Nadal’s Game Tree allows you to explore how his 600+ service games played out in the Grand Slams, Masters 1000 and World Tour Finals. As Damien describes:
The challenge was to come up with a visualization that better reflects game momentum, and therefore shows how easily, or not a player wins their service game. Each point in Nadal’s Game Tree is colour coded to reflect the momentum in each game. Blue representing positive momentum, and red negative momentum. The spine of the game tree is coloured white indicating neutral territory for Nadal.
If it was available, I’d love to see a similar approach applied to all players on the tour, would be fascinating to see the shapes of players throughout the rankings and between genders, see how their games match up to the ideal of that right hand side path on the tree. Maybe you could compare players across small multiples of their basic tree shape? Maybe compare players in different eras?
Anyway, that’s just a personal wishlist, nice work Damien. Check out the rest of his analysis on GameSetMap.
Just been looking in detail at the latest great project from the NYT’s ‘BosCarQue’ triumvirate, visualising the history of college athletics in the US.
One of the elements that really grabbed me was the integration of a mini bar chart (sparkbars?) within the introduction text.
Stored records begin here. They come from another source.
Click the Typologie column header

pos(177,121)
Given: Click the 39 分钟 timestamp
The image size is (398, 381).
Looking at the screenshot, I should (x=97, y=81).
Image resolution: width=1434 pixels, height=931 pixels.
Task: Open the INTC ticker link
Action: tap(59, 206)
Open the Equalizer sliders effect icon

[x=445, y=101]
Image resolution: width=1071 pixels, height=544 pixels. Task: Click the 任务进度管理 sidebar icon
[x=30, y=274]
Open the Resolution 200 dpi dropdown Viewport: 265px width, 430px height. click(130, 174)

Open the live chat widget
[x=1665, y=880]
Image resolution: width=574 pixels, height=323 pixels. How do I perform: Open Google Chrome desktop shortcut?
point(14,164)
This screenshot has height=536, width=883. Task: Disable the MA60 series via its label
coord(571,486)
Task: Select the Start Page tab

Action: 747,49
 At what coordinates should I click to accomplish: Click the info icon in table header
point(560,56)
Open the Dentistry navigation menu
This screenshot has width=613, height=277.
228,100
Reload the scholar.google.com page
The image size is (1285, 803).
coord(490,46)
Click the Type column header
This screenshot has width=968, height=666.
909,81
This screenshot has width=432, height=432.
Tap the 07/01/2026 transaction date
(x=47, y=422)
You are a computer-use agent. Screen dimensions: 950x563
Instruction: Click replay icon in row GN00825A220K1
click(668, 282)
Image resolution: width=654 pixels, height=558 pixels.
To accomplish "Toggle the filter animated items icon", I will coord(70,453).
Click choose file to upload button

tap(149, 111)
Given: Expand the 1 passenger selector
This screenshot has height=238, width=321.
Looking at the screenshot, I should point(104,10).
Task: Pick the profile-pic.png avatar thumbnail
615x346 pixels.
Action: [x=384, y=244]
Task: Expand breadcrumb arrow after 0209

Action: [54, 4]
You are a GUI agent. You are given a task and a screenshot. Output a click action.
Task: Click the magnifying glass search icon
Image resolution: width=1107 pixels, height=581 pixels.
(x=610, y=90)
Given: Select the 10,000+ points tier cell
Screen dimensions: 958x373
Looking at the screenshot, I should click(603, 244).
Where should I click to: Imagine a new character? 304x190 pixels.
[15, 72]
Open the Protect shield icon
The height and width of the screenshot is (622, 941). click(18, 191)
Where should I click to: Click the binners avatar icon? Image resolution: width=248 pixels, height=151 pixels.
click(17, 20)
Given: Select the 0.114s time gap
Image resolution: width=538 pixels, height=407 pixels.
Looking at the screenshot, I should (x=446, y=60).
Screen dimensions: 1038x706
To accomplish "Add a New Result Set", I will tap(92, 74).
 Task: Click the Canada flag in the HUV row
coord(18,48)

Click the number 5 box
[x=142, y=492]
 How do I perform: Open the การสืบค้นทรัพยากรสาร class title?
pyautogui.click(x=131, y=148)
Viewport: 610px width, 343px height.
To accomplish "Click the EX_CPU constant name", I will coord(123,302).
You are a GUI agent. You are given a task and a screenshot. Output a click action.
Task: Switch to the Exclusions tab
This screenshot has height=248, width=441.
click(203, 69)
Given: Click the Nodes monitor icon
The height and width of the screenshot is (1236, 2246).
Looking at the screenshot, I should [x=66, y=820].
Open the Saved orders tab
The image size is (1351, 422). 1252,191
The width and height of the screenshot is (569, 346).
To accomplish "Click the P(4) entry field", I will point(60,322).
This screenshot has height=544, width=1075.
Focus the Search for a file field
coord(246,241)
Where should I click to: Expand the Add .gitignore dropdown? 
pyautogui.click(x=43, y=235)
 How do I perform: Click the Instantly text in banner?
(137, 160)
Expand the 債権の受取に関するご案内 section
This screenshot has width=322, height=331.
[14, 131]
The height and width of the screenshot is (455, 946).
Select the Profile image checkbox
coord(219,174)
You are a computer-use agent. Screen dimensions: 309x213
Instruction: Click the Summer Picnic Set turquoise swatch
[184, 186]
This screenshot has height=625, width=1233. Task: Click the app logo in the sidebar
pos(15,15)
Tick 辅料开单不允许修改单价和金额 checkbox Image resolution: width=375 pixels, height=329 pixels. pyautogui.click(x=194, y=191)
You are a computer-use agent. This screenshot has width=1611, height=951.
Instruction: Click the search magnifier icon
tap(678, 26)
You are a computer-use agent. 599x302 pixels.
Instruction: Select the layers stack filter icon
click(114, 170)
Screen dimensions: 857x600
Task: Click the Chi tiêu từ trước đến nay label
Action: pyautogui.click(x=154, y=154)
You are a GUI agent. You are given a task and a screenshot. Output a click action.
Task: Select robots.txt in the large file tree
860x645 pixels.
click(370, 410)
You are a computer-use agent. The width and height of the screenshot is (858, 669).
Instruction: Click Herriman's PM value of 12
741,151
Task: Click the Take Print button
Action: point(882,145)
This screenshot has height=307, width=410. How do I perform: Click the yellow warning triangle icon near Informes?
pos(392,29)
The idea of creating and embedding word-sized graphics into text is not new. Sparklines, as described below, are one of the most enduring ideas from Tufte’s heyday:
A sparkline is a small intense, simple, word-sized graphic with typographic resolution. Sparklines mean that graphics are no longer cartoonish special occasions with captions and boxes, but rather sparkline graphic can be everywhere a word or number can be: embedded in a sentence, table, headline, map, spreadsheet, graphic. From Edward Tufte’s book Beautiful Evidence.
However, this is the first time I recall seeing it being used ‘in the wild’ (ie. not from Tufte’s texts) and done in a way that seemed so natural, so obvious and so seamlessly, as if a bar chart was just another component of our written vocabulary.